Some possible solutions:

  • document that request.arguments won’t always be present
  • document possible solutions: sticky sessions; stuff your cross-app-process data in Redis; ?
  • when the initial page load has query params, embed them in the html so the same params are passed to the websocket request ?
  • make Bokeh have some sort of built-in simplified API cross-node shared data (has to be cross-machine, not just cross-process - Redis is a typical solution for stuff like this) - the idea would be to give a facility similar in spirit to Redis, maybe even configurable to use Redis, but much simpler API-wise

I’m a little skeptical of automatically forwarding request.arguments around; after all, if dropping to the http layer, maybe you actually care about this request, and might even want to know that the websocket request did not have arguments. But supporting some way to copy request.arguments into a shared location could be handy.

The danger is that if we go too far down the road of trying to allow writing a full-blown web app with full-blown http access in Bokeh, it will lose track of the actual original point which was to enable writing apps without learning http/javascript/etc.

My instinct is probably to focus on making session affinity work well; the --num-procs stuff should do affinity out of the box, and we should document how to do it with nginx or whatever. I feel like there’s a slippery slope trying to be a general web framework and it’d be better to ensure the assumption is accurate that we have server-side state.

But I don’t know.
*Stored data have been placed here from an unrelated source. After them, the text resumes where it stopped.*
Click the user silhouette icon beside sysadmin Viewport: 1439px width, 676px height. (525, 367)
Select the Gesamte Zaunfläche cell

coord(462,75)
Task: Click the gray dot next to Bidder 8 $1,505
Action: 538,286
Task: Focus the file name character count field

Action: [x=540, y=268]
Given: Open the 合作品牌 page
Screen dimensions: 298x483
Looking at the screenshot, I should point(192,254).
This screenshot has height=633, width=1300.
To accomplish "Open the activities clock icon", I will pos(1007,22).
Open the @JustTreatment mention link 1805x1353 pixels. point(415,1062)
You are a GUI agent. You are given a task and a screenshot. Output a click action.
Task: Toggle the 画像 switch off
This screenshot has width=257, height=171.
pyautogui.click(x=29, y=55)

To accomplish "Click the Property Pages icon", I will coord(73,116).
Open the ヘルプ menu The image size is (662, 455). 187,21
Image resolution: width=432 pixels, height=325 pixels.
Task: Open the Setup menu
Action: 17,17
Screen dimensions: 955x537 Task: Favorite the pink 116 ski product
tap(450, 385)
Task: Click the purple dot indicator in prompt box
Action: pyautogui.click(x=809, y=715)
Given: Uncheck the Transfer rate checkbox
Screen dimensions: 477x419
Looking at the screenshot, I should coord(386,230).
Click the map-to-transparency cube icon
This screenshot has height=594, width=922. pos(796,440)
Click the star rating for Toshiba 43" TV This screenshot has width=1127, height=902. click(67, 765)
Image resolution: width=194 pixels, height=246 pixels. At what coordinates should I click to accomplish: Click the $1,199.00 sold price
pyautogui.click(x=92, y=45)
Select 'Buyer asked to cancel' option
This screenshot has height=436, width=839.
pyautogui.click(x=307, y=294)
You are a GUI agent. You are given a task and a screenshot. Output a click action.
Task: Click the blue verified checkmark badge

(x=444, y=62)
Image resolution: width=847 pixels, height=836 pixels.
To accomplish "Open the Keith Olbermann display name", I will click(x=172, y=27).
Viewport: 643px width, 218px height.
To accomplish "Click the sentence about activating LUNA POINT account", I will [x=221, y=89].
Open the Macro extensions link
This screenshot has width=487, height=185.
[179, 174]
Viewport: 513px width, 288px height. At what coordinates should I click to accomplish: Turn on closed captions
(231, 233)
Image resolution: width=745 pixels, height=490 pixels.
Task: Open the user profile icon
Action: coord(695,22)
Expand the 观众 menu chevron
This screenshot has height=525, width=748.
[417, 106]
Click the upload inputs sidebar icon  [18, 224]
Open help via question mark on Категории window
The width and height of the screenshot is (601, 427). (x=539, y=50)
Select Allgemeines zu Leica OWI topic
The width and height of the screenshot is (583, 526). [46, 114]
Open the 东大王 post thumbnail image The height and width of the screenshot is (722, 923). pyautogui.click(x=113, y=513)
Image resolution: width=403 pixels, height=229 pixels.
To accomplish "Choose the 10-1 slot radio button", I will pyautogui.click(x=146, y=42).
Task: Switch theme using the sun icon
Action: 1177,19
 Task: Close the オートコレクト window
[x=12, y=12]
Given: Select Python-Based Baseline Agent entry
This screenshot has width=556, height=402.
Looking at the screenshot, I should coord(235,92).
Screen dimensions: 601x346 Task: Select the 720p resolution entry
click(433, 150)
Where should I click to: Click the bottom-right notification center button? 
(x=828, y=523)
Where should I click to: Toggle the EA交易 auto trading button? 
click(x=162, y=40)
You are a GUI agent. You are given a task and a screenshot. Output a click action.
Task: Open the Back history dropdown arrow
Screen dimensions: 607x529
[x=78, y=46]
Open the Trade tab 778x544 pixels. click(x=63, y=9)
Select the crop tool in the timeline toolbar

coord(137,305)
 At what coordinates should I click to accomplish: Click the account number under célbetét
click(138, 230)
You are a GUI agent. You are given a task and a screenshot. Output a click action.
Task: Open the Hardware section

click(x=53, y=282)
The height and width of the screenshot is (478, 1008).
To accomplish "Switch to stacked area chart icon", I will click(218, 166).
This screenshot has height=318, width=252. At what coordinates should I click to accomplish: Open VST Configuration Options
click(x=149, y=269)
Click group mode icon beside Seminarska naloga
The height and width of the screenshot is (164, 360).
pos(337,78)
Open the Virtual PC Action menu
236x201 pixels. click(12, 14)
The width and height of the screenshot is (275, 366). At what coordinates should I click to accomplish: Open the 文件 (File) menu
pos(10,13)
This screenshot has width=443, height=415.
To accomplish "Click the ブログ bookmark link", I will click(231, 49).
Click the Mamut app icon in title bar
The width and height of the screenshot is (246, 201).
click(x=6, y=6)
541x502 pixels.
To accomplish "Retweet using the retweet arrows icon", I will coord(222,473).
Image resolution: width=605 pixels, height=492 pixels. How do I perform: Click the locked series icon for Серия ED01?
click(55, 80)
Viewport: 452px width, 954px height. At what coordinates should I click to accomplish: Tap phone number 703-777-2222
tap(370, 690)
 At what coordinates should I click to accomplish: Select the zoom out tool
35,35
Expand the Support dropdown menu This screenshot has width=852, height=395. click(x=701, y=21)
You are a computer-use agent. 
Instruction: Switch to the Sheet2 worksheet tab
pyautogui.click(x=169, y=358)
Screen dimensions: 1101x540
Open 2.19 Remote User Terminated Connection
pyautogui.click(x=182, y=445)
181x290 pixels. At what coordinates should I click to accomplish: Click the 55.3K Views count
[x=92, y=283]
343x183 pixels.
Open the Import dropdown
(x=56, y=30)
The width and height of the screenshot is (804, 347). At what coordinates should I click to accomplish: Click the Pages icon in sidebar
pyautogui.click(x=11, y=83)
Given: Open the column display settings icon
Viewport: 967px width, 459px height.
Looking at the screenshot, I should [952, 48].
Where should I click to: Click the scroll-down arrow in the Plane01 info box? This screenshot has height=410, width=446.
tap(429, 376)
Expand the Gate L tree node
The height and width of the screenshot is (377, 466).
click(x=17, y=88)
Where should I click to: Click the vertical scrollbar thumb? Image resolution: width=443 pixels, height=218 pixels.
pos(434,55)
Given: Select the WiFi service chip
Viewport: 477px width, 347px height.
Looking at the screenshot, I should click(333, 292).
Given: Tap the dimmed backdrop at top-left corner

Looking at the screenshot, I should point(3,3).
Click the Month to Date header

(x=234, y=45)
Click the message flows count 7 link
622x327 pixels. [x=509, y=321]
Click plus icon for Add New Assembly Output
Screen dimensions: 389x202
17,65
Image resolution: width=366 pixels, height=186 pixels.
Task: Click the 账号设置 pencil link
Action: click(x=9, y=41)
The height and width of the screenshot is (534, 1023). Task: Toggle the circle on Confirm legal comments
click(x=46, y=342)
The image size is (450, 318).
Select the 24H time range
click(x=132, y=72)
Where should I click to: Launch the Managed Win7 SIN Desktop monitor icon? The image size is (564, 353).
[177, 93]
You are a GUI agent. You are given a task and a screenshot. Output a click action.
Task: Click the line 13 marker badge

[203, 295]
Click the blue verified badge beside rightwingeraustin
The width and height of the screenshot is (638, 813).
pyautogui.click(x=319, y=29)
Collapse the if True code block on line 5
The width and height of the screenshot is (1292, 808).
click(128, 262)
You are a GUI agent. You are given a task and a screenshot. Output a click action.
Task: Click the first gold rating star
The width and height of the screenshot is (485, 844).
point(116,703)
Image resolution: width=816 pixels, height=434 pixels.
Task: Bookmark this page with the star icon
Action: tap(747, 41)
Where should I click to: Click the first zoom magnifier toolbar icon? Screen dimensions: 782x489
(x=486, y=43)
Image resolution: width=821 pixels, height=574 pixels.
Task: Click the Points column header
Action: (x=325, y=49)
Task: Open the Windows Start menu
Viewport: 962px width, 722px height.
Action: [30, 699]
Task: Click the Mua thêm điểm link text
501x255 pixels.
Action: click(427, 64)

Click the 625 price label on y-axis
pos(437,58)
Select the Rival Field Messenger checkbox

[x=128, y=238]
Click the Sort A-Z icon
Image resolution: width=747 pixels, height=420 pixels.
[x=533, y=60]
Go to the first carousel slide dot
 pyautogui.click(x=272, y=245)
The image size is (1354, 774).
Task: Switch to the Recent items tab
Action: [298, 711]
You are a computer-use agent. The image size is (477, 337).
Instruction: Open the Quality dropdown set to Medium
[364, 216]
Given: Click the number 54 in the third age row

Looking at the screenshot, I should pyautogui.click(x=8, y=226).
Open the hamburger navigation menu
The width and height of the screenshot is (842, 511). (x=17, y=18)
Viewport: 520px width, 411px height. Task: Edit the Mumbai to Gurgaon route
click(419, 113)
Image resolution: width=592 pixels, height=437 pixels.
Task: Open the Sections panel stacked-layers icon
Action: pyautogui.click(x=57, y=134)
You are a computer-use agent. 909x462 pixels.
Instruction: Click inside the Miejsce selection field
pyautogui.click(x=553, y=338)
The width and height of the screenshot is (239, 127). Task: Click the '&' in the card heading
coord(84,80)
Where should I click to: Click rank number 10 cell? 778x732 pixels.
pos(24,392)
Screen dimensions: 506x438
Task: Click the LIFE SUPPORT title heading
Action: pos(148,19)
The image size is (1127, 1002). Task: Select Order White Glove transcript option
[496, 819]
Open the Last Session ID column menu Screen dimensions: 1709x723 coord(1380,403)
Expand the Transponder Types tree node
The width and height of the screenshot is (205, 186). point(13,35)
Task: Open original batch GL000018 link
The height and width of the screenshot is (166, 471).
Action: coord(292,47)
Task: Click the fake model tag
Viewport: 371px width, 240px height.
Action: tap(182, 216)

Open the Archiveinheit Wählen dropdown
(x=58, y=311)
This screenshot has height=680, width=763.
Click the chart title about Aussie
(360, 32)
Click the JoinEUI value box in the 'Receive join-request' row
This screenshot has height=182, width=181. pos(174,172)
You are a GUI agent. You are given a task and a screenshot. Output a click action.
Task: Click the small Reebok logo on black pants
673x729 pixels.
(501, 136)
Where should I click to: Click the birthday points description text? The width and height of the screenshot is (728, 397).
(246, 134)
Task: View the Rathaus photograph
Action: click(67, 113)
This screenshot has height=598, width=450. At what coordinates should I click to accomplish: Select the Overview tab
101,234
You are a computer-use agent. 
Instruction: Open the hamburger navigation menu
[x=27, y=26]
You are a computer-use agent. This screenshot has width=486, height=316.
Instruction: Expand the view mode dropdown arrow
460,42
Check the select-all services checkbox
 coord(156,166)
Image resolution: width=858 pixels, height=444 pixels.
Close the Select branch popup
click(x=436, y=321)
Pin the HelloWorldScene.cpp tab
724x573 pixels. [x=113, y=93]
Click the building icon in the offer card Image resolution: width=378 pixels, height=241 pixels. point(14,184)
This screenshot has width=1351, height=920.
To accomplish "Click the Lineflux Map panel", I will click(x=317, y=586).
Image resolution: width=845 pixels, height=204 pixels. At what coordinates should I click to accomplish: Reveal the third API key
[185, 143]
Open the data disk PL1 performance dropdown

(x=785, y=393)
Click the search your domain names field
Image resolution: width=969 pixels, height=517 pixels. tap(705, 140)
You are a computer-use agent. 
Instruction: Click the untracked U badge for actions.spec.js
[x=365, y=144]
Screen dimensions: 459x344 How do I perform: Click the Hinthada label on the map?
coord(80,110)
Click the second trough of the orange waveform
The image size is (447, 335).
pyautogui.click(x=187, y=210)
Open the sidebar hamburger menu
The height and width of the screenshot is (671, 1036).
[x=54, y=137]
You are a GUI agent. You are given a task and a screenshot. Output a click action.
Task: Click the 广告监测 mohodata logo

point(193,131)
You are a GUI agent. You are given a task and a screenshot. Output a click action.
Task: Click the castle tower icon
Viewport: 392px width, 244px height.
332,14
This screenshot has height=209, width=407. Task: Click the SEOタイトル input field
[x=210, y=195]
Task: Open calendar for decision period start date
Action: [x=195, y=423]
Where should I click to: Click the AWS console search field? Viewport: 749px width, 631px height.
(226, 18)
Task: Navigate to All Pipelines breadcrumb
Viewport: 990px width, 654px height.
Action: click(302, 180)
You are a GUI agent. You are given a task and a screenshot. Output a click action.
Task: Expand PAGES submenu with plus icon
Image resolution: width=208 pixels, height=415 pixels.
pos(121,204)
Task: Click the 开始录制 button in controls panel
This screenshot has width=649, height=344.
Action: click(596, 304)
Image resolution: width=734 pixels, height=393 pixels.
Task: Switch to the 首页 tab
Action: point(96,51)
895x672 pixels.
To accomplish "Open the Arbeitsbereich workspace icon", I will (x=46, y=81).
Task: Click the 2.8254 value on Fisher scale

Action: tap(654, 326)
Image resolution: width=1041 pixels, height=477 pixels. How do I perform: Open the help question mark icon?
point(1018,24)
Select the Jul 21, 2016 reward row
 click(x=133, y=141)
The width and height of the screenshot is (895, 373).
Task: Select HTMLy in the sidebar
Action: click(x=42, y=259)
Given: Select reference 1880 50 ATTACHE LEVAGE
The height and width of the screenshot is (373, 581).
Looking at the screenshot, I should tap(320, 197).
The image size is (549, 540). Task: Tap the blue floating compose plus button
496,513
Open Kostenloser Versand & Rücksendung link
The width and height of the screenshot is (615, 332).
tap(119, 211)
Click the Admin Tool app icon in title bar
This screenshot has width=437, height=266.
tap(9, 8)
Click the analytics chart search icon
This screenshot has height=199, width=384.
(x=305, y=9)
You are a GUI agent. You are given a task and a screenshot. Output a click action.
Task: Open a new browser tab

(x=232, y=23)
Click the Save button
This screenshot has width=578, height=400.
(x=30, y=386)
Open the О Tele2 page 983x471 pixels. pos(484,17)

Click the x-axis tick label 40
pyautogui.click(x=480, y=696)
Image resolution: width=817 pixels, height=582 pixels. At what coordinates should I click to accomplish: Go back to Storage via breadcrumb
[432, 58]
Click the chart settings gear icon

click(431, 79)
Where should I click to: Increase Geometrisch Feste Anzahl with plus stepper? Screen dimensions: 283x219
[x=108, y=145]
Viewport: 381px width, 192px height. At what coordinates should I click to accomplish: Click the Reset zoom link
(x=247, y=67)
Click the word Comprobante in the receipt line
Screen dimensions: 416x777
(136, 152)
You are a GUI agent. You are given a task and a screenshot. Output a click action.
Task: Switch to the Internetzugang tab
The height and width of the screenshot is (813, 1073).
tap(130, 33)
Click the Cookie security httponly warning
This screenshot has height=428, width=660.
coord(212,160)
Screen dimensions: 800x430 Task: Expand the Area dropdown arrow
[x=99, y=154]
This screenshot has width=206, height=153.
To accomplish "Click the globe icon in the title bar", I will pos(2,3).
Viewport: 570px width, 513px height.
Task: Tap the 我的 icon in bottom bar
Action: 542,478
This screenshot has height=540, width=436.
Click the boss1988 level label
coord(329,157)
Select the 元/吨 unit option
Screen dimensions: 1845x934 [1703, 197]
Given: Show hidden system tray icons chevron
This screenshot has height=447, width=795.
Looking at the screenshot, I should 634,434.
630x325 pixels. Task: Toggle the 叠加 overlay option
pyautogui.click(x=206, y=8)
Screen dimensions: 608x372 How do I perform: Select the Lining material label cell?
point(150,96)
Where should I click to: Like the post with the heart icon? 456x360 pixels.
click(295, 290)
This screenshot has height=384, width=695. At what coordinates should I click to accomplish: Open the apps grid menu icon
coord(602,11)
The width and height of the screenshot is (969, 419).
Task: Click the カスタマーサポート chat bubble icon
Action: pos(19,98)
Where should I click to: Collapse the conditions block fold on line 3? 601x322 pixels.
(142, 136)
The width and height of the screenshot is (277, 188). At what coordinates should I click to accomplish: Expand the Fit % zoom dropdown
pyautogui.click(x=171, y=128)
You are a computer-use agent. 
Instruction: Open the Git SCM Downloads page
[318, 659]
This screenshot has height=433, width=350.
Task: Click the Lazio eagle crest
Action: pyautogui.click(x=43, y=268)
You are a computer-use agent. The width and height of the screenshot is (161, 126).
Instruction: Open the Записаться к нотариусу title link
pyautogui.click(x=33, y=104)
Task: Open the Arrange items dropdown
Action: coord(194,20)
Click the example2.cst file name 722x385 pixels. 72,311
Hope the above gives someone else some ideas.

Note that you certainly can today use Redis or a database with Bokeh to store stuff keyed by session ID, and that’s no worse than where you’d be with Django or Flask or something, perhaps.

1reaction
leopdcommented, Feb 16, 2017

I think I know what’s going on. First the HTML delivers the javascript to open the websocket, and includes the sessionId so that the websocket request can get access to the Session object that was created with the initial HTML request. But the the websocket request is likely to land on a different server process where that sessionId is meaningless.

I think the demo apps have only been working because they don’t need anything from the original HTTP request, so I’m guessing whatever process the websocket request happens to land on is just creating a brand new session object when it can’t find the one specified by the id.

I think this can’t be solved easily. The server architecture assumes that any incoming websocket connection will be able to find the ServerSession object by its id, which only works if there’s a single shared memory space for all the sessions. I don’t know exactly how tornado does its forking, but I’d be really surprised if the session dictionary is somehow in a shared memory space between all the server processes. The same problem gets even worse if you’re actually scaled out to multiple machines – then the only solution is to have a shared session store like redis/memcache or something, and then the locking gets more complicated. But I think this is a symptom of a basic design flaw. People figured all this stuff out in the 1990’s with web applications, so the correct design patterns should be well known. But they get harder when you’re trying to support real-time updates.